:: INFORMATION SUPPLIED ::
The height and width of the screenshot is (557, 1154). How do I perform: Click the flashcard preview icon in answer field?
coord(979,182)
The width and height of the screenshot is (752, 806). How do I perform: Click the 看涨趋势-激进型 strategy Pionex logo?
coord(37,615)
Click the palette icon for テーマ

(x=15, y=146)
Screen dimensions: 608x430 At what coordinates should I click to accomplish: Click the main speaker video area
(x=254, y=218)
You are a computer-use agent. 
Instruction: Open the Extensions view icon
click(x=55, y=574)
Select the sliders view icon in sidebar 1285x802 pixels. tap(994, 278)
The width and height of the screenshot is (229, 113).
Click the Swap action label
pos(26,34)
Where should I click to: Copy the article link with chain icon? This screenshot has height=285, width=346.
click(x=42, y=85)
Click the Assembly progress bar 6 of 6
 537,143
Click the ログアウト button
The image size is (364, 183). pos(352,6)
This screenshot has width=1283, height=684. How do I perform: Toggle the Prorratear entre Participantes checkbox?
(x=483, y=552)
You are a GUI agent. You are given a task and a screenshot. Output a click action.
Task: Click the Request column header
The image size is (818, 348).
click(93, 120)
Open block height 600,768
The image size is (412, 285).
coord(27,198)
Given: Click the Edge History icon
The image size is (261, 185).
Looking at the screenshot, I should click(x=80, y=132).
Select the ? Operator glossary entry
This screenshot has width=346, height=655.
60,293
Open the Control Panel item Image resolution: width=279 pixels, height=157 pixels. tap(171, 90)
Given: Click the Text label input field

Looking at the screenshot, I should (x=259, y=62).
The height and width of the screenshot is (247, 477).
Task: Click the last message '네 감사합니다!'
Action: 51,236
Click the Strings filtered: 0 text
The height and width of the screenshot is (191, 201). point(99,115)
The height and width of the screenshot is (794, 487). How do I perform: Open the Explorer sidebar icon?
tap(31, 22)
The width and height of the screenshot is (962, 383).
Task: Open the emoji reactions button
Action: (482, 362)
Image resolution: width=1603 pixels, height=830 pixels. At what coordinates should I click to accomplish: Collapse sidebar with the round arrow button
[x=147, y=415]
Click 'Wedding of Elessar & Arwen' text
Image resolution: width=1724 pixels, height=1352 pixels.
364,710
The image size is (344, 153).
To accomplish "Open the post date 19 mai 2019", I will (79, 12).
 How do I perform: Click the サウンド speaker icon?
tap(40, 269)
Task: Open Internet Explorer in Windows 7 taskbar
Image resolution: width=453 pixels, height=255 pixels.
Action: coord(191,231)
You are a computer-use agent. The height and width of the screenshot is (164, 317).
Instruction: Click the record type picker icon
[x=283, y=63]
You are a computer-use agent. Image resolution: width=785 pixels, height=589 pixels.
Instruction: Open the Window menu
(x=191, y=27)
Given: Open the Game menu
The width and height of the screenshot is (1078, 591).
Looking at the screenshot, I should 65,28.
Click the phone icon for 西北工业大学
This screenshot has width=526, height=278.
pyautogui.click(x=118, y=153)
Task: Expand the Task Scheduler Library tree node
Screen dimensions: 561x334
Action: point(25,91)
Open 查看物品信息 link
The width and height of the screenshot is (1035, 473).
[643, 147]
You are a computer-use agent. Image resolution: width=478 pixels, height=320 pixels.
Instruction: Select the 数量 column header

:: WHAT YOU SHOULD DO ::
Copy every one of the records above word for word, keeping each line as it appears.

:: WRITTEN ANSWER ::
The height and width of the screenshot is (557, 1154). How do I perform: Click the flashcard preview icon in answer field?
coord(979,182)
The width and height of the screenshot is (752, 806). How do I perform: Click the 看涨趋势-激进型 strategy Pionex logo?
coord(37,615)
Click the palette icon for テーマ

(x=15, y=146)
Screen dimensions: 608x430 At what coordinates should I click to accomplish: Click the main speaker video area
(x=254, y=218)
You are a computer-use agent. 
Instruction: Open the Extensions view icon
click(x=55, y=574)
Select the sliders view icon in sidebar 1285x802 pixels. tap(994, 278)
The width and height of the screenshot is (229, 113).
Click the Swap action label
pos(26,34)
Where should I click to: Copy the article link with chain icon? This screenshot has height=285, width=346.
click(x=42, y=85)
Click the Assembly progress bar 6 of 6
 537,143
Click the ログアウト button
The image size is (364, 183). pos(352,6)
This screenshot has width=1283, height=684. How do I perform: Toggle the Prorratear entre Participantes checkbox?
(x=483, y=552)
You are a GUI agent. You are given a task and a screenshot. Output a click action.
Task: Click the Request column header
The image size is (818, 348).
click(93, 120)
Open block height 600,768
The image size is (412, 285).
coord(27,198)
Given: Click the Edge History icon
The image size is (261, 185).
Looking at the screenshot, I should click(x=80, y=132).
Select the ? Operator glossary entry
This screenshot has width=346, height=655.
60,293
Open the Control Panel item Image resolution: width=279 pixels, height=157 pixels. tap(171, 90)
Given: Click the Text label input field

Looking at the screenshot, I should (x=259, y=62).
The height and width of the screenshot is (247, 477).
Task: Click the last message '네 감사합니다!'
Action: 51,236
Click the Strings filtered: 0 text
The height and width of the screenshot is (191, 201). point(99,115)
The height and width of the screenshot is (794, 487). How do I perform: Open the Explorer sidebar icon?
tap(31, 22)
The width and height of the screenshot is (962, 383).
Task: Open the emoji reactions button
Action: (482, 362)
Image resolution: width=1603 pixels, height=830 pixels. At what coordinates should I click to accomplish: Collapse sidebar with the round arrow button
[x=147, y=415]
Click 'Wedding of Elessar & Arwen' text
Image resolution: width=1724 pixels, height=1352 pixels.
364,710
The image size is (344, 153).
To accomplish "Open the post date 19 mai 2019", I will (79, 12).
 How do I perform: Click the サウンド speaker icon?
tap(40, 269)
Task: Open Internet Explorer in Windows 7 taskbar
Image resolution: width=453 pixels, height=255 pixels.
Action: coord(191,231)
You are a computer-use agent. The height and width of the screenshot is (164, 317).
Instruction: Click the record type picker icon
[x=283, y=63]
You are a computer-use agent. Image resolution: width=785 pixels, height=589 pixels.
Instruction: Open the Window menu
(x=191, y=27)
Given: Open the Game menu
The width and height of the screenshot is (1078, 591).
Looking at the screenshot, I should 65,28.
Click the phone icon for 西北工业大学
This screenshot has width=526, height=278.
pyautogui.click(x=118, y=153)
Task: Expand the Task Scheduler Library tree node
Screen dimensions: 561x334
Action: point(25,91)
Open 查看物品信息 link
The width and height of the screenshot is (1035, 473).
[643, 147]
You are a computer-use agent. Image resolution: width=478 pixels, height=320 pixels.
Instruction: Select the 数量 column header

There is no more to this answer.